WHAT TO DO
Change "Identify the location of" to "Give the position of" wherever it occurs in the rows below, and reproduce the rows with everything else unchanged.

Stored data entries:
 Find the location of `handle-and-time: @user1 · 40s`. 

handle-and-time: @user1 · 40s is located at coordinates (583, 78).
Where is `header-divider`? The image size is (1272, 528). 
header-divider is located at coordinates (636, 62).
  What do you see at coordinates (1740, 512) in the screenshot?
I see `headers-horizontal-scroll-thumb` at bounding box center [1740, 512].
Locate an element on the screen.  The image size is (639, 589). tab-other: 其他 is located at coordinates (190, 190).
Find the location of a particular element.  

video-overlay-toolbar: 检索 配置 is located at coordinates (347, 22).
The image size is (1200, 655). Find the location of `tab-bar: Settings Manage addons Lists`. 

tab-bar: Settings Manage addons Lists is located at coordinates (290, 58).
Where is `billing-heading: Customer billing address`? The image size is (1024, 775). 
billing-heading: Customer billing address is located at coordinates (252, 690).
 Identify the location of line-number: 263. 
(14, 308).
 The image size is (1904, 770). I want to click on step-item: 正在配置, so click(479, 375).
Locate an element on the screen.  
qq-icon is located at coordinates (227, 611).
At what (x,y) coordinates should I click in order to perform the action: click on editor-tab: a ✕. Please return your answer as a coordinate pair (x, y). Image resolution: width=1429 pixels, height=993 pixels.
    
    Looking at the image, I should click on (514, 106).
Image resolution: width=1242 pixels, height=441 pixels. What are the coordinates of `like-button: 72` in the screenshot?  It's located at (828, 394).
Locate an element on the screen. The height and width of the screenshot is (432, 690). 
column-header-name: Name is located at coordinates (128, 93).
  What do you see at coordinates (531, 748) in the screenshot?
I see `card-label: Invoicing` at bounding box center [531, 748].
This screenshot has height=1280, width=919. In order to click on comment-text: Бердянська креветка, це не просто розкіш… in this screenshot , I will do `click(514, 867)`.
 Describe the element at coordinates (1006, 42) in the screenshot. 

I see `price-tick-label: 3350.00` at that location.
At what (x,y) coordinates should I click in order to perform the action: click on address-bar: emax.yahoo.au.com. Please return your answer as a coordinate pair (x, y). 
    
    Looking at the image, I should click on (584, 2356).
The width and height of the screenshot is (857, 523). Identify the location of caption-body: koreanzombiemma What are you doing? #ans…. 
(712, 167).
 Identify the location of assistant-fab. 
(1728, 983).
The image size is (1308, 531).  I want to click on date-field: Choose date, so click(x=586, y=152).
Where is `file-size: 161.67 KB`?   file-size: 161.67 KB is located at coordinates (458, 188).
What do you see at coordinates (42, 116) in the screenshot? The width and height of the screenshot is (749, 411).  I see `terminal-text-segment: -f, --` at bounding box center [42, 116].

REPLY TO THE TASK
 Find the location of `handle-and-time: @user1 · 40s`. 

handle-and-time: @user1 · 40s is located at coordinates (583, 78).
Where is `header-divider`? The image size is (1272, 528). 
header-divider is located at coordinates (636, 62).
  What do you see at coordinates (1740, 512) in the screenshot?
I see `headers-horizontal-scroll-thumb` at bounding box center [1740, 512].
Locate an element on the screen.  The image size is (639, 589). tab-other: 其他 is located at coordinates (190, 190).
Find the location of a particular element.  

video-overlay-toolbar: 检索 配置 is located at coordinates (347, 22).
The image size is (1200, 655). Find the location of `tab-bar: Settings Manage addons Lists`. 

tab-bar: Settings Manage addons Lists is located at coordinates (290, 58).
Where is `billing-heading: Customer billing address`? The image size is (1024, 775). 
billing-heading: Customer billing address is located at coordinates (252, 690).
 Give the position of line-number: 263. 
(14, 308).
 The image size is (1904, 770). I want to click on step-item: 正在配置, so click(479, 375).
Locate an element on the screen.  
qq-icon is located at coordinates (227, 611).
At what (x,y) coordinates should I click in order to perform the action: click on editor-tab: a ✕. Please return your answer as a coordinate pair (x, y). Image resolution: width=1429 pixels, height=993 pixels.
    
    Looking at the image, I should click on (514, 106).
Image resolution: width=1242 pixels, height=441 pixels. What are the coordinates of `like-button: 72` in the screenshot?  It's located at (828, 394).
Locate an element on the screen. The height and width of the screenshot is (432, 690). 
column-header-name: Name is located at coordinates (128, 93).
  What do you see at coordinates (531, 748) in the screenshot?
I see `card-label: Invoicing` at bounding box center [531, 748].
This screenshot has height=1280, width=919. In order to click on comment-text: Бердянська креветка, це не просто розкіш… in this screenshot , I will do `click(514, 867)`.
 Describe the element at coordinates (1006, 42) in the screenshot. 

I see `price-tick-label: 3350.00` at that location.
At what (x,y) coordinates should I click in order to perform the action: click on address-bar: emax.yahoo.au.com. Please return your answer as a coordinate pair (x, y). 
    
    Looking at the image, I should click on (584, 2356).
The width and height of the screenshot is (857, 523). Give the position of caption-body: koreanzombiemma What are you doing? #ans…. 
(712, 167).
 Give the position of assistant-fab. 
(1728, 983).
The image size is (1308, 531).  I want to click on date-field: Choose date, so click(x=586, y=152).
Where is `file-size: 161.67 KB`?   file-size: 161.67 KB is located at coordinates (458, 188).
What do you see at coordinates (42, 116) in the screenshot? The width and height of the screenshot is (749, 411).  I see `terminal-text-segment: -f, --` at bounding box center [42, 116].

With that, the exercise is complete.